# [Task requirements]
Copy out every one of the rows below, word for word and in the same order.

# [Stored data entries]
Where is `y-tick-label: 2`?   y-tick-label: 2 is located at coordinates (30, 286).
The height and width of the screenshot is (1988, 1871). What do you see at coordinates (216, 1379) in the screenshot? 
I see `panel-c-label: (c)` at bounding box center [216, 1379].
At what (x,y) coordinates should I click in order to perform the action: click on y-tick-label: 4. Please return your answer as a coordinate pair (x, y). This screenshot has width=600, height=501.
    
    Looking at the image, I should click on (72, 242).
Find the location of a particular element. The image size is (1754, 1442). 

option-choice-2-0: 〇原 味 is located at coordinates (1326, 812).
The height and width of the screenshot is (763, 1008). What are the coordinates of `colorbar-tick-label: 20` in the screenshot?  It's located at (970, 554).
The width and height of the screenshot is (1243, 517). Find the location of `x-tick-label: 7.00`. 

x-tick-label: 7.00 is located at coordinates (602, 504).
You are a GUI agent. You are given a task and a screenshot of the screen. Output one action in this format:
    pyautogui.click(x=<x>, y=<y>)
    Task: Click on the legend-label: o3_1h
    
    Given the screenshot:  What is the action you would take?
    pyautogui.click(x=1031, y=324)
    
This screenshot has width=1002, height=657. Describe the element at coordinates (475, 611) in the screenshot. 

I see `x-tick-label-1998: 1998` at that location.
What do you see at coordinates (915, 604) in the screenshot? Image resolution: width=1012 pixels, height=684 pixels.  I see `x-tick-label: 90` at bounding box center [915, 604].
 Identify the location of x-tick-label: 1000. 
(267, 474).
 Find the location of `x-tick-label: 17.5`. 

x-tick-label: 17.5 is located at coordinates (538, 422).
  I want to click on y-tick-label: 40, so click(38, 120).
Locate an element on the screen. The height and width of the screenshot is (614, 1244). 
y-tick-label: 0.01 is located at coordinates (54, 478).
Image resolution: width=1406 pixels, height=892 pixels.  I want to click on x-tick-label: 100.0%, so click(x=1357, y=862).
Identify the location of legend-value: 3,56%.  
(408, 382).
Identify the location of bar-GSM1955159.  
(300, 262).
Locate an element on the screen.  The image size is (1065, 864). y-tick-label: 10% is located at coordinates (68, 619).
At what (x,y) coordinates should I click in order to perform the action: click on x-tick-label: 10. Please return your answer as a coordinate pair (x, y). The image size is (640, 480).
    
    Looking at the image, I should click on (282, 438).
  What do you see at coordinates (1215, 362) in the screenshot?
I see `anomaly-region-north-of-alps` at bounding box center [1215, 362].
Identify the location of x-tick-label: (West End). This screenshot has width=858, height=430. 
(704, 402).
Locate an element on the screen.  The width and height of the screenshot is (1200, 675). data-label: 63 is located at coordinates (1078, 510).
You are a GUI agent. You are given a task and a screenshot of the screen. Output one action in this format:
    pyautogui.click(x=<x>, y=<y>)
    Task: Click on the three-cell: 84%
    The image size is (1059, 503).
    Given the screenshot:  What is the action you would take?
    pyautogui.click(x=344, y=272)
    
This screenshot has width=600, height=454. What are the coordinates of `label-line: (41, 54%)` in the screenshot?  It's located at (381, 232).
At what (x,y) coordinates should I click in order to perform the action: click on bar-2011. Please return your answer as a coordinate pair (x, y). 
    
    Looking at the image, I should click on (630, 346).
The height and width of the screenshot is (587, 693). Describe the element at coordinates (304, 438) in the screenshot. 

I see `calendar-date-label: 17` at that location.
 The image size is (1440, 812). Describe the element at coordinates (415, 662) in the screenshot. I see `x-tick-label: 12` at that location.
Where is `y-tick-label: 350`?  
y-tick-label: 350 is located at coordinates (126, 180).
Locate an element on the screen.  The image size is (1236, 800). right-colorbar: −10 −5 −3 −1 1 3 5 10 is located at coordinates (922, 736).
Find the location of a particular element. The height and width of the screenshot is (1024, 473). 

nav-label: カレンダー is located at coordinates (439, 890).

# [Answer space]
Where is `y-tick-label: 2`?   y-tick-label: 2 is located at coordinates (30, 286).
The height and width of the screenshot is (1988, 1871). What do you see at coordinates (216, 1379) in the screenshot? 
I see `panel-c-label: (c)` at bounding box center [216, 1379].
At what (x,y) coordinates should I click in order to perform the action: click on y-tick-label: 4. Please return your answer as a coordinate pair (x, y). This screenshot has width=600, height=501.
    
    Looking at the image, I should click on (72, 242).
Find the location of a particular element. The image size is (1754, 1442). 

option-choice-2-0: 〇原 味 is located at coordinates (1326, 812).
The height and width of the screenshot is (763, 1008). What are the coordinates of `colorbar-tick-label: 20` in the screenshot?  It's located at (970, 554).
The width and height of the screenshot is (1243, 517). Find the location of `x-tick-label: 7.00`. 

x-tick-label: 7.00 is located at coordinates (602, 504).
You are a GUI agent. You are given a task and a screenshot of the screen. Output one action in this format:
    pyautogui.click(x=<x>, y=<y>)
    Task: Click on the legend-label: o3_1h
    
    Given the screenshot:  What is the action you would take?
    pyautogui.click(x=1031, y=324)
    
This screenshot has width=1002, height=657. Describe the element at coordinates (475, 611) in the screenshot. 

I see `x-tick-label-1998: 1998` at that location.
What do you see at coordinates (915, 604) in the screenshot? Image resolution: width=1012 pixels, height=684 pixels.  I see `x-tick-label: 90` at bounding box center [915, 604].
 Identify the location of x-tick-label: 1000. 
(267, 474).
 Find the location of `x-tick-label: 17.5`. 

x-tick-label: 17.5 is located at coordinates (538, 422).
  I want to click on y-tick-label: 40, so click(38, 120).
Locate an element on the screen. The height and width of the screenshot is (614, 1244). 
y-tick-label: 0.01 is located at coordinates (54, 478).
Image resolution: width=1406 pixels, height=892 pixels.  I want to click on x-tick-label: 100.0%, so click(x=1357, y=862).
Identify the location of legend-value: 3,56%.  
(408, 382).
Identify the location of bar-GSM1955159.  
(300, 262).
Locate an element on the screen.  The image size is (1065, 864). y-tick-label: 10% is located at coordinates (68, 619).
At what (x,y) coordinates should I click in order to perform the action: click on x-tick-label: 10. Please return your answer as a coordinate pair (x, y). The image size is (640, 480).
    
    Looking at the image, I should click on (282, 438).
  What do you see at coordinates (1215, 362) in the screenshot?
I see `anomaly-region-north-of-alps` at bounding box center [1215, 362].
Identify the location of x-tick-label: (West End). This screenshot has width=858, height=430. 
(704, 402).
Locate an element on the screen.  The width and height of the screenshot is (1200, 675). data-label: 63 is located at coordinates (1078, 510).
You are a GUI agent. You are given a task and a screenshot of the screen. Output one action in this format:
    pyautogui.click(x=<x>, y=<y>)
    Task: Click on the three-cell: 84%
    The image size is (1059, 503).
    Given the screenshot:  What is the action you would take?
    pyautogui.click(x=344, y=272)
    
This screenshot has width=600, height=454. What are the coordinates of `label-line: (41, 54%)` in the screenshot?  It's located at (381, 232).
At what (x,y) coordinates should I click in order to perform the action: click on bar-2011. Please return your answer as a coordinate pair (x, y). 
    
    Looking at the image, I should click on (630, 346).
The height and width of the screenshot is (587, 693). Describe the element at coordinates (304, 438) in the screenshot. 

I see `calendar-date-label: 17` at that location.
 The image size is (1440, 812). Describe the element at coordinates (415, 662) in the screenshot. I see `x-tick-label: 12` at that location.
Where is `y-tick-label: 350`?  
y-tick-label: 350 is located at coordinates (126, 180).
Locate an element on the screen.  The image size is (1236, 800). right-colorbar: −10 −5 −3 −1 1 3 5 10 is located at coordinates (922, 736).
Find the location of a particular element. The height and width of the screenshot is (1024, 473). 

nav-label: カレンダー is located at coordinates (439, 890).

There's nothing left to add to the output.